>> BEGIN Text excerpt

Let $f \neq Id$ be a diffeomorphism (of a smooth manifold $M$) which admits some Riemannain metric on $M$ making it an isometry. How many different metrics are preserved by $f$?
Note that $Met(f)=\{g|f^*g=g\}$ is a convex cone.
**Question:**
Is $Met(f)$ necessarily a finite dimensional manifold? (The set of all Riemannian metrics is an **infinite** dimensional manifold)
What happens if we assume $f$ has no fixed points?
**Edit:** It turns out that even if $f$ has no fixed points, $Met(f)$ can be infinite dimensional. (For example take the antipodal map on the sphere, see remark by foliations).
**Partial Results and further Questions:**
(1) For the case of $M=\mathbb{R^n}$ and $f\in GL(\mathbb{R^n})$ , since we can assume $f \in O(n)$ (w.r.t to a suitable basis, [see here for details][1]), we can obtain results based on the particular form of $f$.
It is proved [here][2] that for a vector space $V$, and $T \in GL(V)$ the inner product on $V$ is uniquely determined (up to scalar multiple) on each two-dimensional subspace where the restriction of $T$ is a proper rotation (by angle $\theta \neq 0,\pi$).

>> END Text excerpt

[Tasks]:
a) Update the metrics question from "Let $f \neq" to "no fixed points?", writing it out again with "closed cone" in place of "convex cone".
b) Decide whether each statement below agrees with the metrics question. Answer yes or no for each, and quote the words that decide it.
(i) Even when the map has no fixed points, the set of metrics it preserves can be infinite dimensional.
(ii) The set of metrics preserved by the map is called a convex cone.
(iii) The example given for a map with no fixed points is the identity map on the sphere.
c) In the metrics question, which map is given as the example of a map with no fixed points that still preserves an infinite-dimensional set of metrics?

>> BEGIN Data lines

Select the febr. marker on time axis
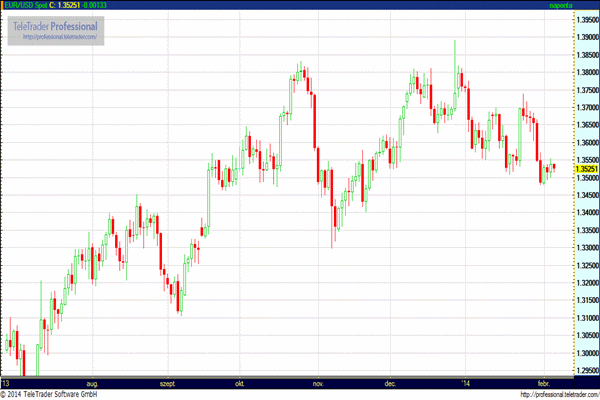 tap(544, 384)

>> END Data lines

[Response list]:
a)
Let $f \neq Id$ be a diffeomorphism (of a smooth manifold $M$) which admits some Riemannain metric on $M$ making it an isometry. How many different metrics are preserved by $f$?
Note that $Met(f)=\{g|f^*g=g\}$ is a closed cone.
**Question:**
Is $Met(f)$ necessarily a finite dimensional manifold? (The set of all Riemannian metrics is an **infinite** dimensional manifold)
What happens if we assume $f$ has no fixed points?

b)
(i) Yes: "It turns out that even if $f$ has no fixed points, $Met(f)$ can be infinite dimensional."
(ii) Yes: "is a convex cone"
(iii) No: "For example take the antipodal map on the sphere"

c) The antipodal map on the sphere.